Laura and Roger talk about their masterclass : we desired a kind of artist syndicate. We listed what was lacking in the school: 1) How to prize you work, what kind of alternative economic models do exist? 2) ecology: reflecting on solidarity systems that are present (or not) in the art field, 3) politics: we don’t learn to be critical of the system (we are learnt to accept ‘this is how it is’). An important part of the gap is a psychological question, the confrontation with neoliberalism: there’s very little money for meaning making, while there are so many bullshit jobs. Why is it so undervalued?

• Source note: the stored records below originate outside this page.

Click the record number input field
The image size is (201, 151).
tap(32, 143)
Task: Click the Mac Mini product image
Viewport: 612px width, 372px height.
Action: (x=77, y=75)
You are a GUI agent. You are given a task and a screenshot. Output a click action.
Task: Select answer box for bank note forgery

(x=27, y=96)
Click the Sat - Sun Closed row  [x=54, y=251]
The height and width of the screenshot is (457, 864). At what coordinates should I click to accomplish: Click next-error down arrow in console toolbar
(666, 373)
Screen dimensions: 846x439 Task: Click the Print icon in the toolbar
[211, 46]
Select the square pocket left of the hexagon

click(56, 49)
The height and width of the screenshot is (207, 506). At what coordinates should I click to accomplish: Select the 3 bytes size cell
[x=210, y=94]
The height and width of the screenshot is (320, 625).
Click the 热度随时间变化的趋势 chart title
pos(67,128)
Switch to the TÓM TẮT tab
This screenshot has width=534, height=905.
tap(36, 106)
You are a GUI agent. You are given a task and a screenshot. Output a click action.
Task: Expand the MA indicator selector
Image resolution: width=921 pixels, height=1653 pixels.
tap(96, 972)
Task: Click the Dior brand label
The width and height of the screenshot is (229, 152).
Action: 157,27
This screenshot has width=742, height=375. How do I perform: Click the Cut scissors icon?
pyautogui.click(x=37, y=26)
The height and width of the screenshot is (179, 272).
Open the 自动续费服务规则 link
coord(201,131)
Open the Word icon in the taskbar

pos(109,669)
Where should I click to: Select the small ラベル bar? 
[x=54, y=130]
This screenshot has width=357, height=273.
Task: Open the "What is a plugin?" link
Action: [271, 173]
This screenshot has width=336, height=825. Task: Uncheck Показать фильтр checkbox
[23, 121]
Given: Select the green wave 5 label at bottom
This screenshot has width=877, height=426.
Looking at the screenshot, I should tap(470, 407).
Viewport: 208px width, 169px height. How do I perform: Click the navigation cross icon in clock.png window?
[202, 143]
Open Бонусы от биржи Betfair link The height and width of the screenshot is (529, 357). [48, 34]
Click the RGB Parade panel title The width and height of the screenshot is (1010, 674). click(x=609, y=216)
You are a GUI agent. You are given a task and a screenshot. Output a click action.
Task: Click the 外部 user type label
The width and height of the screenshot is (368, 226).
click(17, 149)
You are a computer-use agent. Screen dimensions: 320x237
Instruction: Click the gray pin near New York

WHAT’S THE GAP EXACTLY? - We list it up - the difference between becoming an artist and sustaining and presenting your work. - workspaces are missing (affordable, accessible) - success ? - peer support missing - feedback missing - How to link quality work and payment, or financing of the work done. The skill to create work is different from making an income. - The education is often very conceptual, lacks some craftemensship creation which could be used in practise reality. Feels like a gap for new artists. https://www.eigen-kweek.be - School creates a community (trough practise space, projects,… ), so after school a void happens. After we have very few options to hold a shared space, group sharing environment - centralised knowledge / help base is missing (where to ask for help) - mentoring is an important part of the education, yet after school there is no continuation - connections are so important, but its not been explicitly encouraged to build that, or even that you need to have those to build a future as an artist -
- how to get paid? Statutes, fair payments,
- image and other rights. the use and abuse of work or even portret right. We dont learn how to deal with that. - transmition of knowledge on how to make a plan for a project, business plan creation, financiial planning. - decent guiding on how to write a funding dossier - there is no sufficent mirroring of the workfield and the education. For example not having 9-5, or choosing a director or other crew, .... - there is a weird ‘concurentie’ in between the schools, like a label. - The schools really drops out after the end of your education. They would only share sucesstroie,s but not support the less succesfull stories - There is no attention for psychological care. - there is a big gap in between the audiance and the artists

It looks like this information offers a great opportunity to write an open lettre.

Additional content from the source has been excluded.